Florian Schmitz würde auch gern auf offenem Feuer kochen. Das ist in seiner Wohnung aber nicht erlaubt. Darum hat er einen Elektroherd. Das ist nicht das Einzige aus der neuen Zeit: Ein Kühlschrank steht in der Küche.

"Ich werde oft komisch angeguckt"

Seine blonden Haare sind an den Seiten kurz, das Deckhaar teilt ein Seitenscheitel. "Wenn ich unterwegs bin, werde ich oft komisch angeguckt oder ich krieg einen Kommentar ab - aber das ist mir egal."

Bei der Suche nach alten Kleidungsstücken und Gegenständen wird Schmitz häufig auf Flohmärkten fündig - und bei Internet-Auktionen. Denn auch wenn eine antike Schreibmaschine dekorativ auf dem schweren Sekretär steht: Auf Computer und Smartphone möchte Schmitz nicht verzichten. "Sonst würde man sich abschotten und zum Einsiedler werden - und das will ich auf keinen Fall", betont er. "Verabreden Sie sich mal per Brief mit einem Kumpel! Das ginge doch gar nicht."

Smartphone und PC

Seine Freunde akzeptierten ihn wie er ist. "Wir gehen am Wochenende raus, wie andere junge Leute auch. Ich sehe zwar anders aus, aber das ist dann auch der einzige Unterschied." Eine Freundin hat Schmitz momentan nicht. "Es ist schwierig, eine zu finden, die zu mir passt."

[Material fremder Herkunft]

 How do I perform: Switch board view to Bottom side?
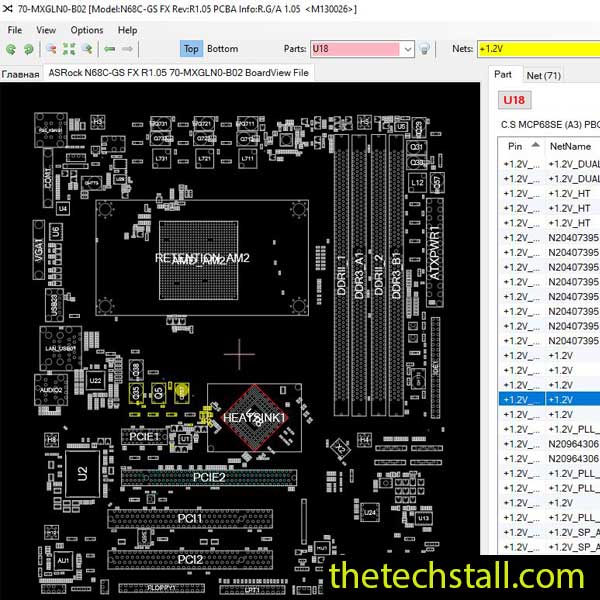(222, 49)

Doch so sehr er die Einrichtung, Kleidung und Frisuren aus der Zeit um die Jahrhundertwende liebt - er sei froh, dass er heute lebt. "Die damalige Gesellschaft, zum Beispiel das Frauenbild, das war doch schrecklich", meint er. "Wenn es eine Zeitmaschine gäbe, würde ich nur mitfahren, wenn ich auch wieder zurückkommen könnte."